# Earthworms...



## tison 30 (Feb 29, 2008)

I have 4 2inch rbp's in a 75G and they dont really eat anything but earthworms...i got pellets they look at them then swim away so when they sat in the water a while i squeezed them so they sink they bump into them but dont eat them...I have dried krill that the dont touch the only time they took a bit out of it was when i left a piece in over nigh...I gave them catfish that i got at the river they played with it took a few bites but then lost intrest..I throw in an earthworm they hit it right as it goes in the tank..idk what to do, I know i have to feed them 2 times a day so i didnt really want to skip out on feeding them for a day then throw in something and see what happens...What do you guys think try not feeding a day and turn the temp to 70 something...i keep it at about 80....O and ill be picking up some shrimp today after work since i work at a grocery store and hey if they dont like it then ill eat it haha...but What do you guys think.
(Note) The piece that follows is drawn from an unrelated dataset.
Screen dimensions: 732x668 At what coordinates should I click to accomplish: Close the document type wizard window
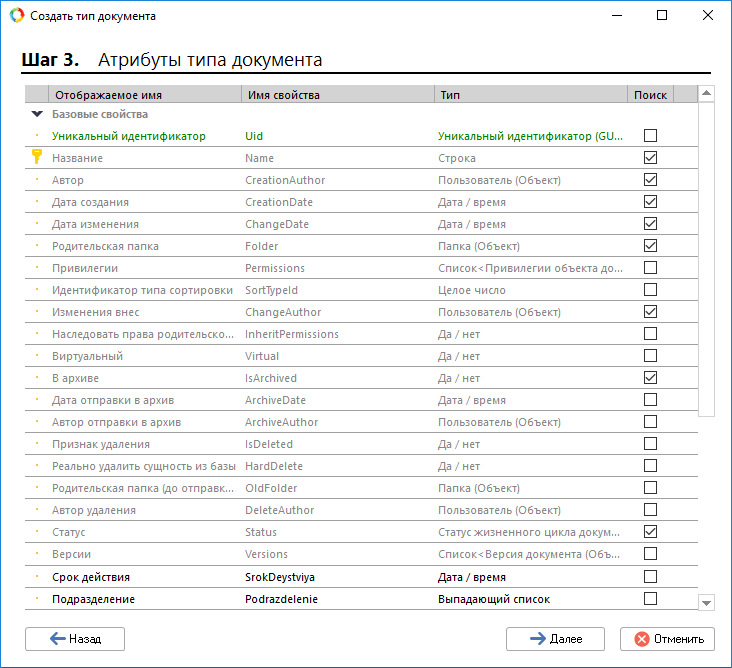(x=708, y=16)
Ill post it here since i already have a new topic going but do your guys P's turn sideways and rub stuff haha idk if somethings up but they pretty much started after they got use to the tank..but hey ill ask incase somethings up.
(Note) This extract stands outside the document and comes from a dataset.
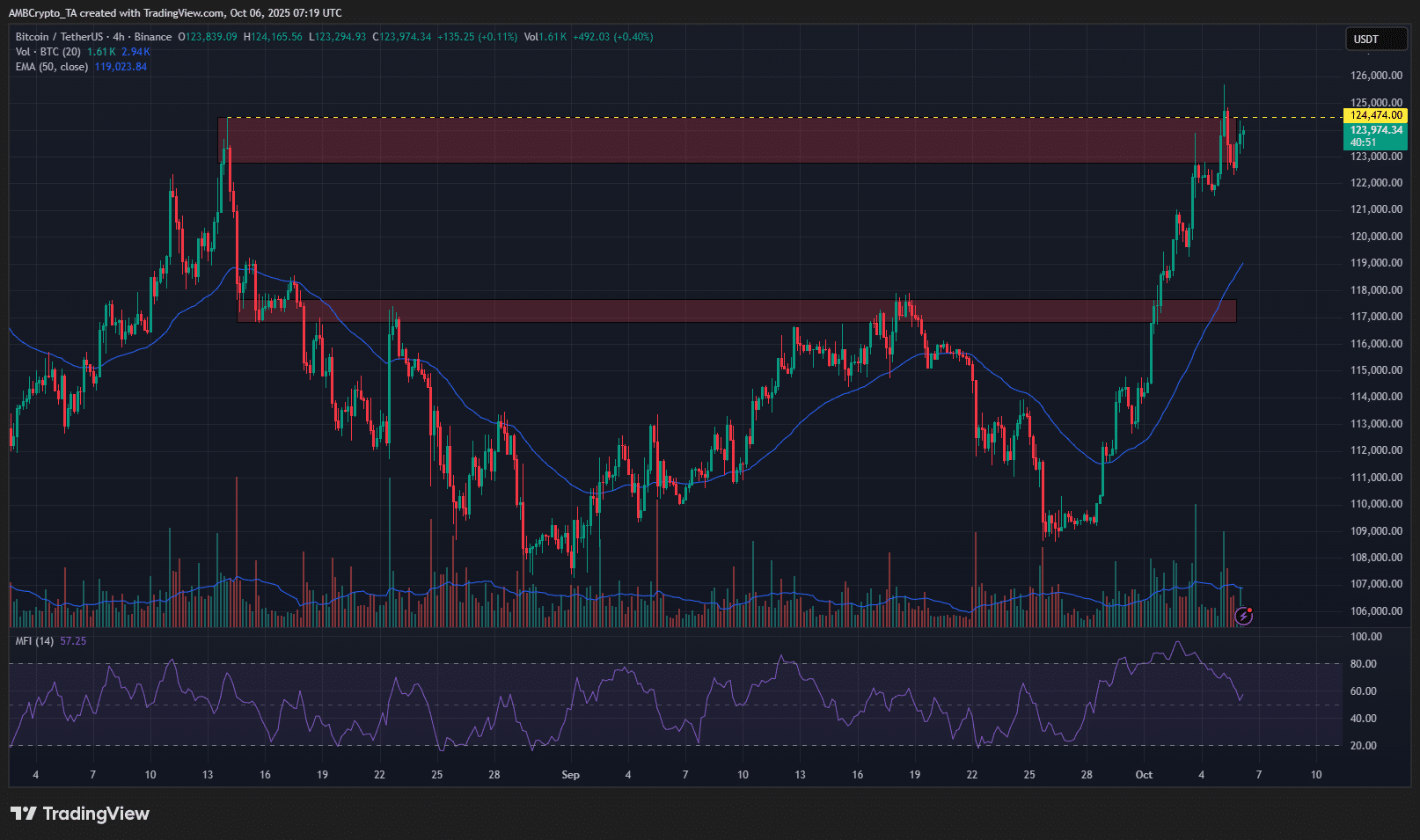Click the 40:51 candle countdown timer
1420x840 pixels.
click(x=1362, y=140)
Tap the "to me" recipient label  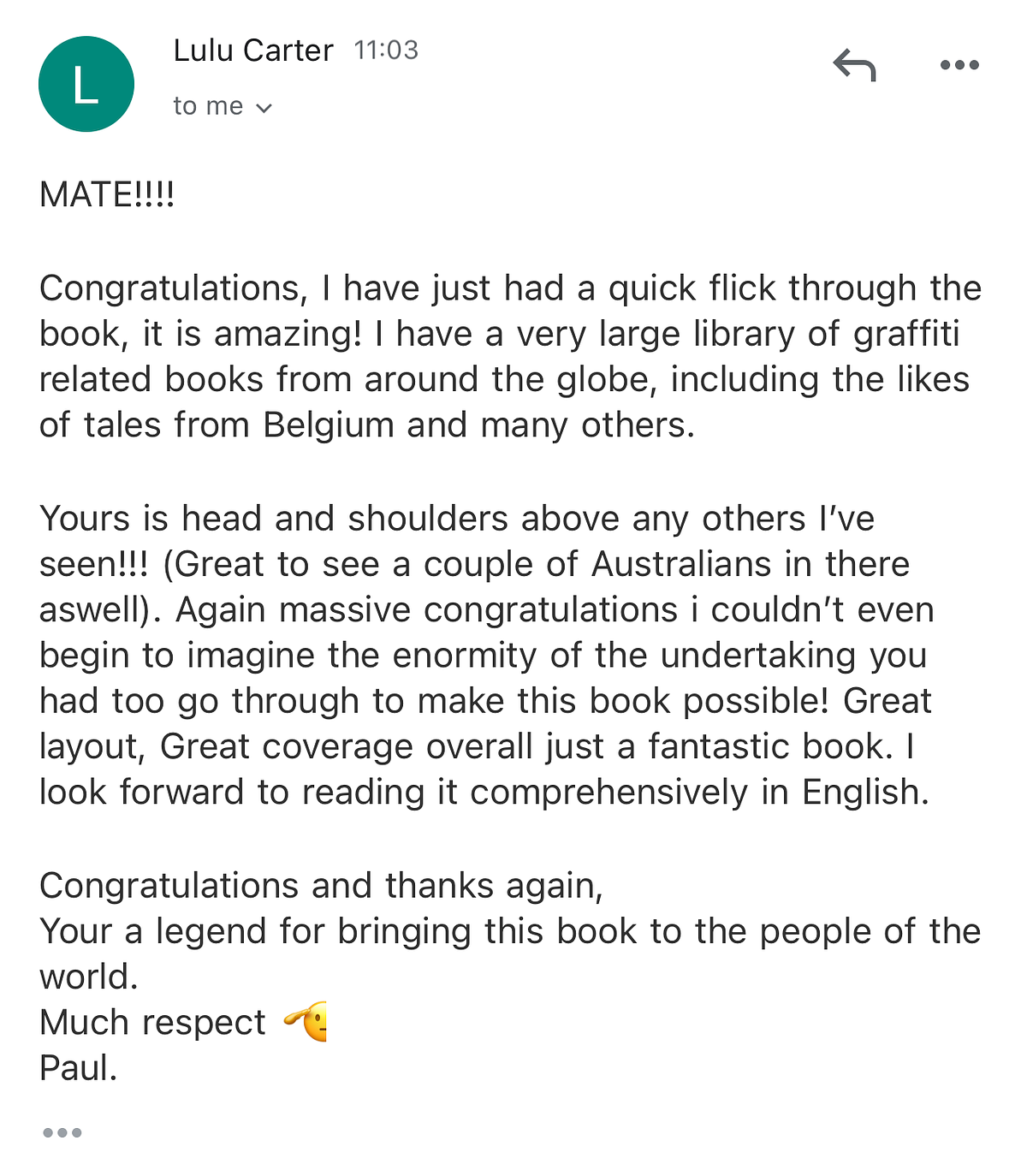[208, 106]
I get off at 8est time so thats when ill be back on.


----------



## TobiasRieper (Mar 14, 2008)

It should be ok to not feed your p's for a day. Keep trying different food and eventually theyll eat something other than earthworms.


----------



## Retaks (Apr 6, 2008)

Mine are starting to be picky since i gave them wax worms. They wont eat anything else for a day or 2 after they have wax worms. I never tryed Earthworms just wax worms since i have a large supply in my basement for Trout fishing. Im goin trout fishing for the last time Sat and still ahve about 1500 worms left.


----------



## tison 30 (Feb 29, 2008)

Haha mine dont eat wax worms, i threw in 2 after trout fishing also but no luck..try a worm..mine go ape shet over them.


----------



## Guest (May 23, 2008)

Tison said:


> Mine are starting to be picky since i gave them wax worms. They wont eat anything else for a day or 2 after they have wax worms.


Wax worms are very high in fat. That may be why they don't eat for a while after eating wax worms.


----------



## tison 30 (Feb 29, 2008)

O great...I didnt think earthworms were that good..but ill still try to change it up and see what happens.


----------



## notaverage (Sep 10, 2005)

Thats interesting I never knew they were fatty.

ANyway,
Stop feeding them for a few days.
They will learn to eat what you feed them MOST of the time...jsut dont wait too long so they dont attack each other.

Im going to try crickets and a few other things soon.
My old SPilo would go ape sh*t as soon as they hit the water!
Pellets only worked for a while. I couldnt seem to get him to eat them often.
He loved shrimp crickets and other stuff.


----------



## Guest (May 24, 2008)

Tison said:


> O great...I didnt think earthworms were that good..but ill still try to change it up and see what happens.


Sure, they're high in protein and very low in fat.


----------



## Retaks (Apr 6, 2008)

I never knew Wax Worms were high in fat. My fish will eat them all day every day if i gave them to them. They only get them about once a month i give each fish 2-3 worms. IM gonna try some Eathworms soon now.


----------



## bernokarl (Mar 26, 2007)

I like a well balanced fat Piranha : I say feed the fatty stuff


----------



## TobiasRieper (Mar 14, 2008)

bernokarl said:


> I like a well balanced fat Piranha : I say feed the fatty stuff


Hear Hear!!

Fat n Happy


----------



## ronzz (Oct 26, 2004)

earthworms and white fish fillets is a good diet


----------



## blackandgold4ever05 (Jun 5, 2008)

I have 5 RBP's about 3"-4". They have been eating krill pellets, feeder guppies, and occasionally beef heart cubes. Yesterday, after reading this, I decided to try a leftover earthworm from fishing. 
Introducing earthworms to my RBP's
I made a video, but the short of it is that they liked it once they got a good taste of it. I even tried 2 meal worms later last night and they seemed to like those as well. Today I dropped a large earthworm in and my biggest one had it before it hit the bottom. He basically took that and ate it all himself. Is this bad? He looks like he could pop. I gave another to my other 4 and they seemed to love it. My question is, besides, (can they eat too much?) is (how much of their diet can consist of earthworms?) Like I said, they still eat the krill pellets, but not like they did at first,guppies, and less and less beef heart and I plan on getting them some shrimp and catfish soon. Any tips or changes I should make are welcome. I had P's years ago when I was a kid off and on, but they always just ate feeder goldfish because I didn't know any better. Thanks in advance.


----------



## Guest (Jun 24, 2008)

blackandgold4ever05 said:


> . My question is, besides, (can they eat too much?) is (how much of their diet can consist of earthworms?)


I don't think you can actually overfeed fish on earthworms. Worms are mostly water and contain little fat. There are no shells or bones to cause an impaction. Feed away.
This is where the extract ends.